Tasks to complete>
**A)** In the forum thread on grid resolution below, reproduce word for word the passage starting with "in the formula" and going on through "in Figure 5.".
**B)** From the forum thread on grid resolution below, list every grid resolution that the thesis compared.

Source document>

During my master thesis i compared the influence of different grid-resolutions on the results. The model was not calibrated and i used just the default values. I compared 0.5m, 1m, 5m, 10m and 20m. The difference from the soil loss only is not that big. About 18% between 0.5m and 20m. The difference from the export results are significant.
It shows the sensitivity when it comes to grid resolution, but also just the required calibration for models like this.
Thanks for sharing this. Did you have DEMs for each of these resolutions or did you resample? I’d also be curious to look at the routing paths or created stream layers for each of these. I could see how having too fine a resolution could be problematic.
I had a DEM for the catchment (31km²) with a resolution of 0.5m x 0.5m (Airborne Laser Scanning). I just resampled the data.
so can you explain what causes these inaccuracies?
in the formula for the LS-factor the grid cell linear dimension D is used. this has obviously a major impact at the result.
Hi @bastian87, there are a lot of factors in play when the resolution changes. A few years ago we did a study on this aspect as well as other biophysical aspects of the SDR. You might find the paper helpful: https://www.researchgate.net/profile/Kim_Falinski/publication/311959706_Sediment_delivery_modeling_in_practice_Comparing_the_effects_of_watershed_characteristics_and_data_resolution_across_hydroclimatic_regions/links/5a18ccc10f7e9be37f9762ea/Sediment-delivery-modeling-in-practice-Comparing-the-effects-of-watershed-characteristics-and-data-resolution-across-hydroclimatic-regions.pdf I believe you can see the behavior you’re describing in Figure 5.

Dataset extract>
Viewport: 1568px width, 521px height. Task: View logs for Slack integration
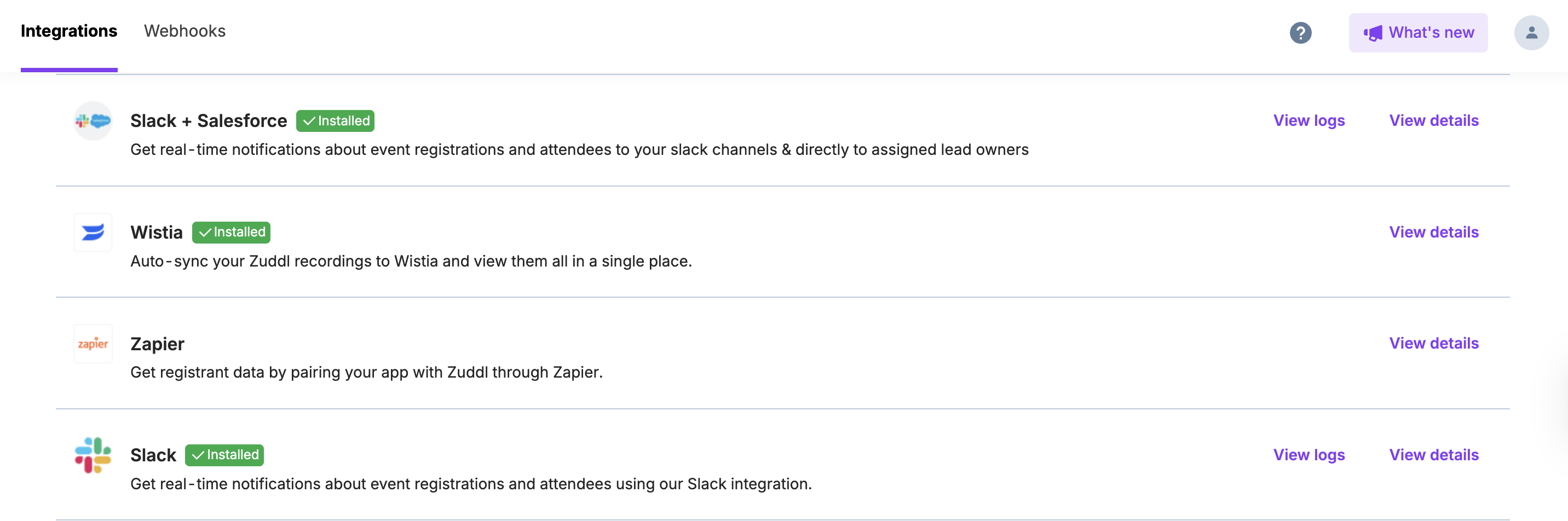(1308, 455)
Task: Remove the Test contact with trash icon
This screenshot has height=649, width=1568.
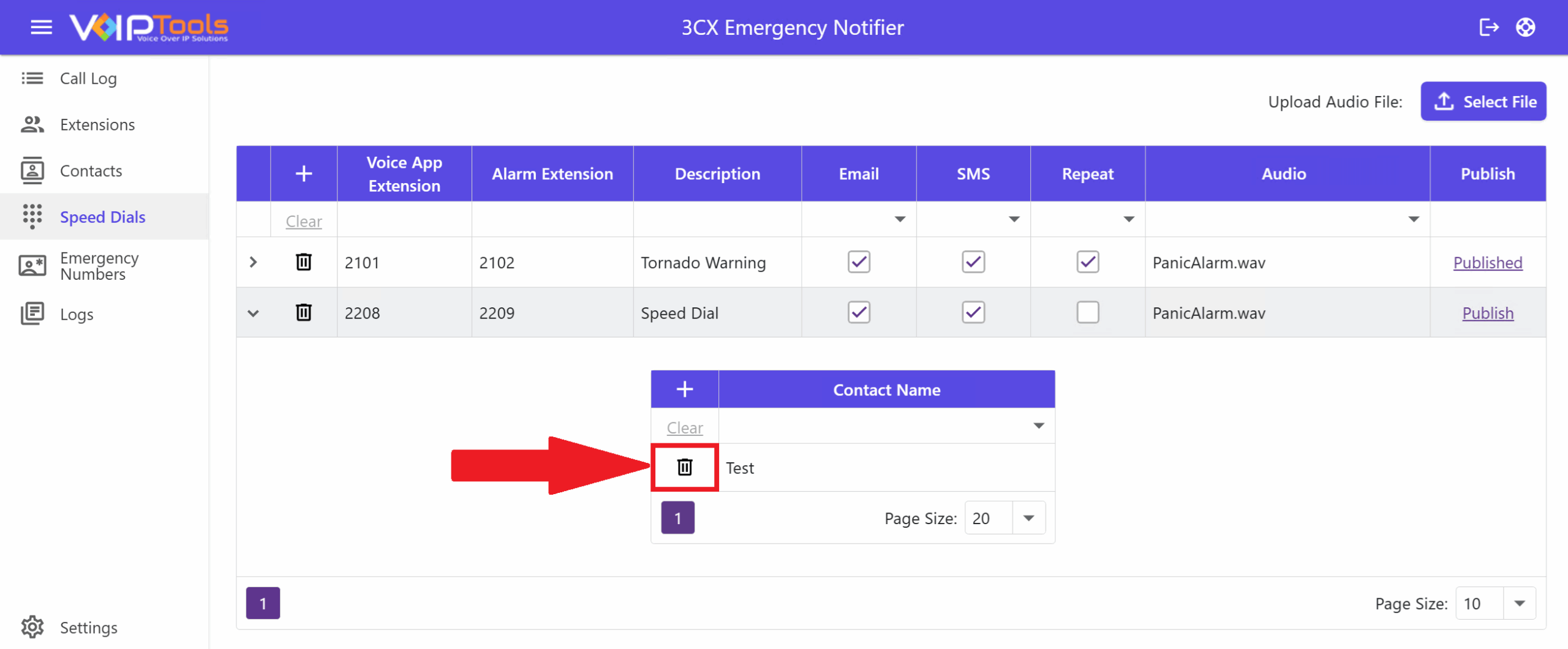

* * *

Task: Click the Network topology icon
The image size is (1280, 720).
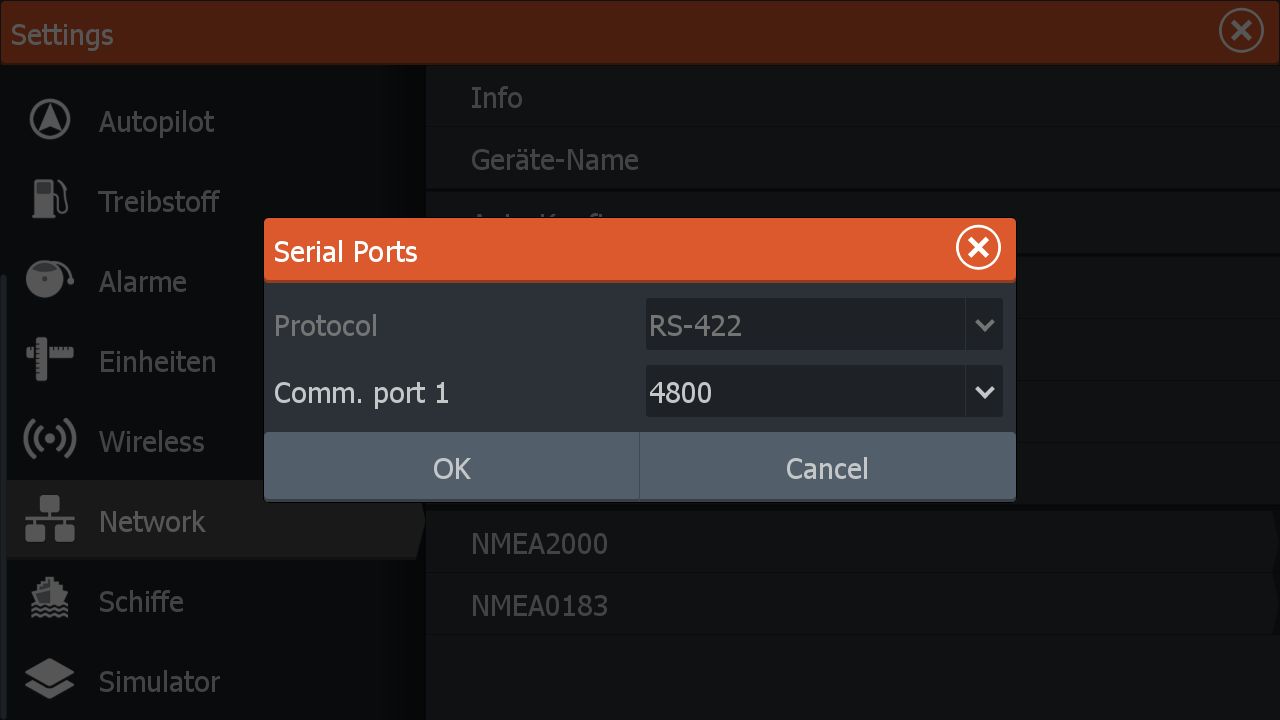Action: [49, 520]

Responses per task>
**A)**
in the formula for the LS-factor the grid cell linear dimension D is used. this has obviously a major impact at the result.
Hi @bastian87, there are a lot of factors in play when the resolution changes. A few years ago we did a study on this aspect as well as other biophysical aspects of the SDR. You might find the paper helpful: https://www.researchgate.net/profile/Kim_Falinski/publication/311959706_Sediment_delivery_modeling_in_practice_Comparing_the_effects_of_watershed_characteristics_and_data_resolution_across_hydroclimatic_regions/links/5a18ccc10f7e9be37f9762ea/Sediment-delivery-modeling-in-practice-Comparing-the-effects-of-watershed-characteristics-and-data-resolution-across-hydroclimatic-regions.pdf I believe you can see the behavior you’re describing in Figure 5.

**B)** 0.5m, 1m, 5m, 10m, 20m